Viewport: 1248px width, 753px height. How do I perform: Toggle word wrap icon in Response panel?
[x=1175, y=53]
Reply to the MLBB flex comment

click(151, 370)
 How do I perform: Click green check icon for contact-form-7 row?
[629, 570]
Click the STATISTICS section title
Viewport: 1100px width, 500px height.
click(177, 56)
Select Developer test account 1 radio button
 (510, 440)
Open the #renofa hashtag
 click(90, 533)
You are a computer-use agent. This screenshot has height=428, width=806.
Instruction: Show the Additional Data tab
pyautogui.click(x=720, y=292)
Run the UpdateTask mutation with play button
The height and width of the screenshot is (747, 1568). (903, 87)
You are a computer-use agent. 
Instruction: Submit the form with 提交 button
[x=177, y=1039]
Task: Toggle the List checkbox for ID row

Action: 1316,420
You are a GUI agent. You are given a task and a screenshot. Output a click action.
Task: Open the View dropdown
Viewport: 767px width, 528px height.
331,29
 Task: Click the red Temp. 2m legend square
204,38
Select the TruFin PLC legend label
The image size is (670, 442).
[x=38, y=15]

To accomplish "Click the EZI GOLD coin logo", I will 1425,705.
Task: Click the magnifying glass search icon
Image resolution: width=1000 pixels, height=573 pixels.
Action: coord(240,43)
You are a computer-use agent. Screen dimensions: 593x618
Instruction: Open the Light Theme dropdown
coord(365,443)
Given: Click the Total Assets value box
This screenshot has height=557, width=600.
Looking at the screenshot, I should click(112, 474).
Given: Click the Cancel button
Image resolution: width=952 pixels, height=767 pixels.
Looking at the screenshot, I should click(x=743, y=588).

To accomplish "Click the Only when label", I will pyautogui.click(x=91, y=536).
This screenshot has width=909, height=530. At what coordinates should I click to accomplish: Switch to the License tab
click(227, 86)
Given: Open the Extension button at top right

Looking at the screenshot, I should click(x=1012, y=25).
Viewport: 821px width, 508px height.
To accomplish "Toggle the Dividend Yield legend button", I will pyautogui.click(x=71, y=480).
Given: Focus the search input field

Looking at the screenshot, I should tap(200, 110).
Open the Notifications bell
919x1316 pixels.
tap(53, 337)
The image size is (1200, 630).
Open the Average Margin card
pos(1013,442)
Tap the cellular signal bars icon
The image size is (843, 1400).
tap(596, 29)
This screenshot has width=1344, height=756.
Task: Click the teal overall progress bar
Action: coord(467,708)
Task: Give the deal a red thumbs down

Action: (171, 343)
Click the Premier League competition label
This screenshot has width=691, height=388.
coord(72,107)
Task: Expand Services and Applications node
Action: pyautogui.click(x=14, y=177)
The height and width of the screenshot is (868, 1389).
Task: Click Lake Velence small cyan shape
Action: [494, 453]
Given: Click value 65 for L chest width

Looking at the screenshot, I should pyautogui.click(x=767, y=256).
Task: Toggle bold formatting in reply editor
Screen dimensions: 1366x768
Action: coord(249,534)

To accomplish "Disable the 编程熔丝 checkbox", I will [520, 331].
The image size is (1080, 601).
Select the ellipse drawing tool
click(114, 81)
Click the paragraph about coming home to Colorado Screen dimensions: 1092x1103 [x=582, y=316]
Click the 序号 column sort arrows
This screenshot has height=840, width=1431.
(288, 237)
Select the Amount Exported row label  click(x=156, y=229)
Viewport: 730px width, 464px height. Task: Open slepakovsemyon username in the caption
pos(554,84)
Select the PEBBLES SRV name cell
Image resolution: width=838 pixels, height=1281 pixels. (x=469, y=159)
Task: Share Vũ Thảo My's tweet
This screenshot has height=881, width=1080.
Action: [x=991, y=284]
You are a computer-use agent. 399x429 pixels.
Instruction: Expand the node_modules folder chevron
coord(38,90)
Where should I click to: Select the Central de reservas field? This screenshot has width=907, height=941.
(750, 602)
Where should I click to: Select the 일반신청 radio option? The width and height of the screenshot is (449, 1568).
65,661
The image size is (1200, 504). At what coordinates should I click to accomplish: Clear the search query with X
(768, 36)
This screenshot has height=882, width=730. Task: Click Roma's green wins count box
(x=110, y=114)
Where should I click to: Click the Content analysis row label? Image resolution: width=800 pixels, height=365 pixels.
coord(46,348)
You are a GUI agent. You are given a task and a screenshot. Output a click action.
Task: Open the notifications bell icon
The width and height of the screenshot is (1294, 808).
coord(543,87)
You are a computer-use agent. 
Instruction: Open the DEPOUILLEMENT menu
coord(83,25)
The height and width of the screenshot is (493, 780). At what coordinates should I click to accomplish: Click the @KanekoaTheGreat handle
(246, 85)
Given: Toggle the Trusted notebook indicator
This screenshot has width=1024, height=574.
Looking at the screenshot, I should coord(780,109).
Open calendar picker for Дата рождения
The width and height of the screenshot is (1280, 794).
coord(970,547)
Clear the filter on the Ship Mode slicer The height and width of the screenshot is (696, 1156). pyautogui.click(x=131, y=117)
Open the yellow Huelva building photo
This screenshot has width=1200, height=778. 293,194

● **WORK ITEM**: The listing above holds a line with "Viewport: 767px width, 528px height." and a line with "The image size is (1200, 630).". Print the stretch from the first through the second, exactly and alone.

● **YOUR SOLUTION**:
Viewport: 767px width, 528px height.
331,29
 Task: Click the red Temp. 2m legend square
204,38
Select the TruFin PLC legend label
The image size is (670, 442).
[x=38, y=15]

To accomplish "Click the EZI GOLD coin logo", I will 1425,705.
Task: Click the magnifying glass search icon
Image resolution: width=1000 pixels, height=573 pixels.
Action: coord(240,43)
You are a computer-use agent. Screen dimensions: 593x618
Instruction: Open the Light Theme dropdown
coord(365,443)
Given: Click the Total Assets value box
This screenshot has height=557, width=600.
Looking at the screenshot, I should click(112, 474).
Given: Click the Cancel button
Image resolution: width=952 pixels, height=767 pixels.
Looking at the screenshot, I should click(x=743, y=588).

To accomplish "Click the Only when label", I will pyautogui.click(x=91, y=536).
This screenshot has width=909, height=530. At what coordinates should I click to accomplish: Switch to the License tab
click(227, 86)
Given: Open the Extension button at top right

Looking at the screenshot, I should click(x=1012, y=25).
Viewport: 821px width, 508px height.
To accomplish "Toggle the Dividend Yield legend button", I will pyautogui.click(x=71, y=480).
Given: Focus the search input field

Looking at the screenshot, I should tap(200, 110).
Open the Notifications bell
919x1316 pixels.
tap(53, 337)
The image size is (1200, 630).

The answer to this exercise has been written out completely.